Les urgences, symptôme criant de l’inertie qui handicape la santé

Par Philippe LEDUC pour le Blog du Think Tank Economie Santé

14 Juin 2023
Philippe LEDUC, Directeur du Think Tank Economie santé

Les urgences sont le reflet des difficultés de réforme du système de santé. Ici comme ailleurs, les solutions sont connues depuis longtemps. Le retard à leur mise en place aboutit à une augmentation de la mortalité dans les services d’urgence engorgés. Comment expliquer cette inertie, en dépit non seulement des rapports mais aussi des injonctions. La dernière en date – celle du Président de la République – fixe l’échéance à la fin de l’année prochaine pour désengorger tous les services d’urgence.

 

Les urgentistes réunis en Congrès début juin à Paris ont une nouvelle fois alerté.
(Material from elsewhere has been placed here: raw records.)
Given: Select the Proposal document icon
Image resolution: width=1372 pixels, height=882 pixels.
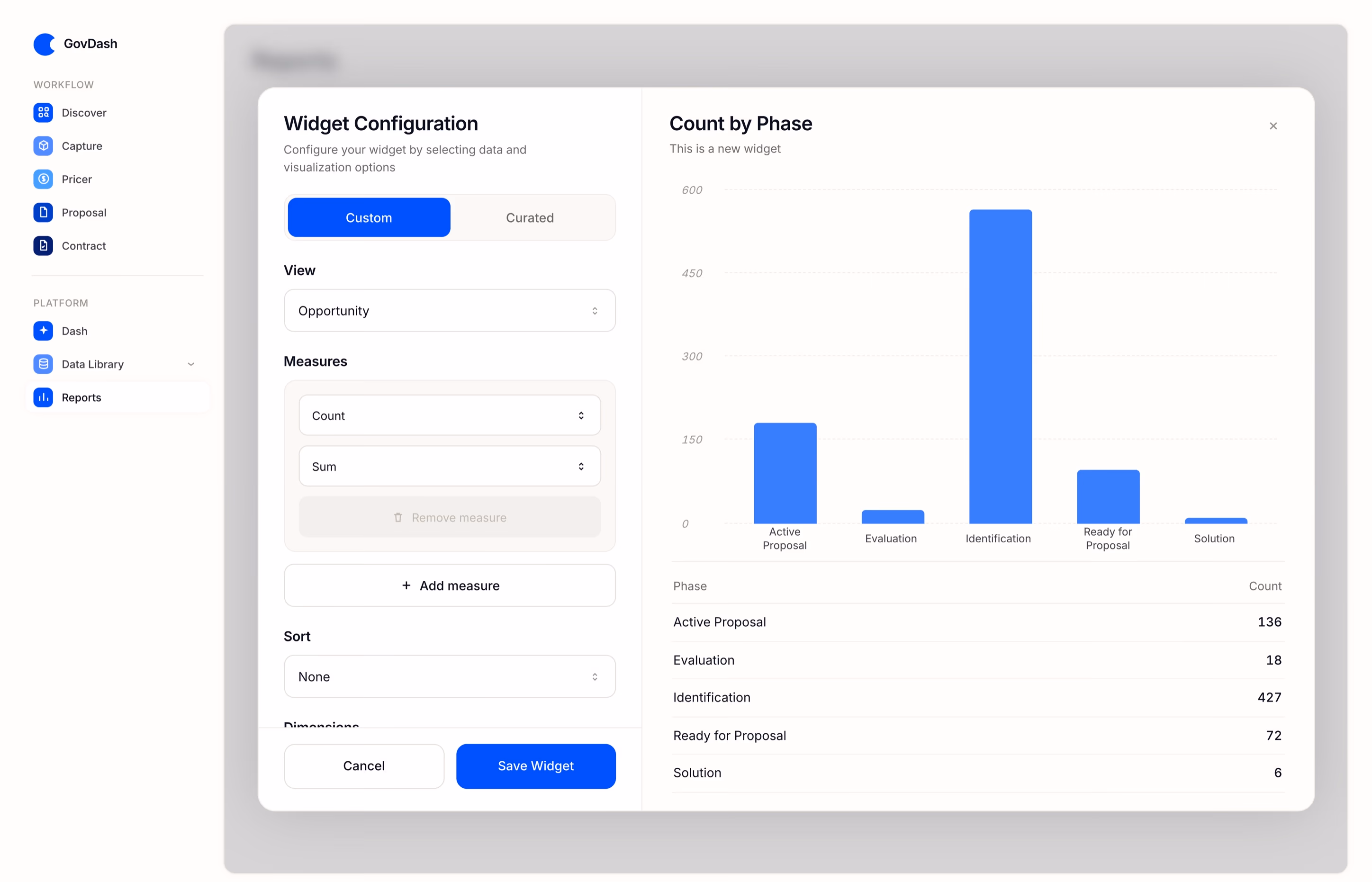Looking at the screenshot, I should click(x=43, y=213).
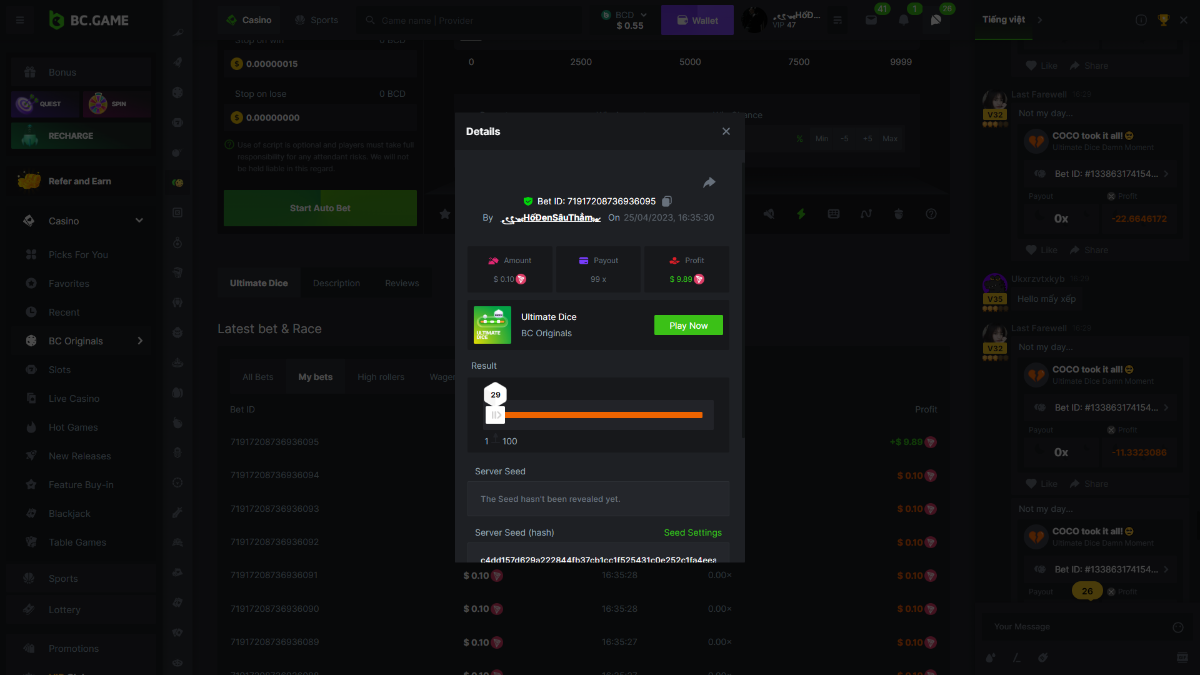Copy the Bet ID using copy icon
Screen dimensions: 1200x675
coord(667,201)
La surmortalité hospitalière liée à l’engorgement des urgences est, selon plusieurs études, de 9% pour les patients toutes pathologies confondues et de 30% pour les patients les plus fragiles.

 

 

Une augmentation de la mortalité de 50%
Aujourd’hui, une nouvelle étude présentée au Congrès et en cours de publication révèle que la surmortalité serait de l’ordre de 50% chez les plus de 75 ans contraints de passer la nuit aux urgences sur un brancard faute de lit d’hospitalisation. Le taux de mortalité hospitalière à 30 jours passerait de 11,1% à 15,7%. C’est considérable.

 

 

Les urgentistes aujourd’hui ne déplorent non pas tant les difficultés en amont des urgences (la médecine de ville) mais les carences de l’aval (« le grand oublié ») des urgences, c’est-à-dire les blocages au transfert des patients vers les autres services hospitaliers des établissements. Et pourtant cette constatation ne date pas d’hier. Déjà il y a 10 ans Marisol Touraine, Ministre de la santé à l’époque, en avait été convaincue, admettant que cela était certes « contre-intuitif. »

 

 

Les urgentistes insistent avec force :
« Oui, le service d’urgence a pour mission d’accueillir tous les patients qui se présentent pour une urgence, pour qualifier l’urgence de leur besoin de santé, initier un traitement puis orienter le patient dans la bonne filière de soins pour les suites de la prise en charge. Pour cela les salles d’examens des urgences doivent être disponibles pour accueillir les nouveaux patients. Sans salle disponible, le service d’urgence ne peut plus remplir sa mission de service public : accueillir et traiter les patients en urgence. »

 

 

« Non, le service d’urgence n’a pas la capacité de garder les patients en hospitalisation dans le service pour traiter les pathologies qui relèvent des spécialités des services de soins. »
En amont, le SAS, service d’accès aux soins, en cours de généralisation à marche forcée, a pour mission de mieux répartir les patients vers les bonnes filières de soins, ambulatoires ou hospitalières.

 

 

« Attente brancard » et « maltraitance brancard »
Le problème, c’est l’aval. L’engorgement des urgences relève majoritairement de « l’attente brancard » responsable « d’une maltraitance-brancard » par difficulté d’hospitalisation en aval des urgences. Or dans certains hôpitaux, cela marche. Ceux qui ont mis en place le challenge « zéro-brancard » comme objectif prioritaire. Cela n’est pas forcément simple car c’est l’ensemble de l’hôpital, tous les services qui doivent se mobiliser. « Tout l’enjeu, c’est de transformer en profondeur le positionnement des urgences au sein de l’hôpital. L’aval doit être la préoccupation de tous. L’amélioration de la prise en charge aux urgences doit être portée par tout l’hôpital et pas seulement par les services d’urgences » déclarait déjà en juin 2014 Marisol Touraine aux 8ème Congrès Urgences médicales.

 

 

Face à une telle inertie ici ou là pour implémenter les solutions qui ont fait leur preuve, comme en bien d’autres domaines du système de santé, on ne peut que s’interroger sur la cause et la manière de procéder. Est-ce un défaut de moyens, de motivation, de formation ou de gouvernance ? Ou aussi et surtout de clarification des objectifs avec une bonne méthode participative. Et un vrai leadership, comme diraient les danois.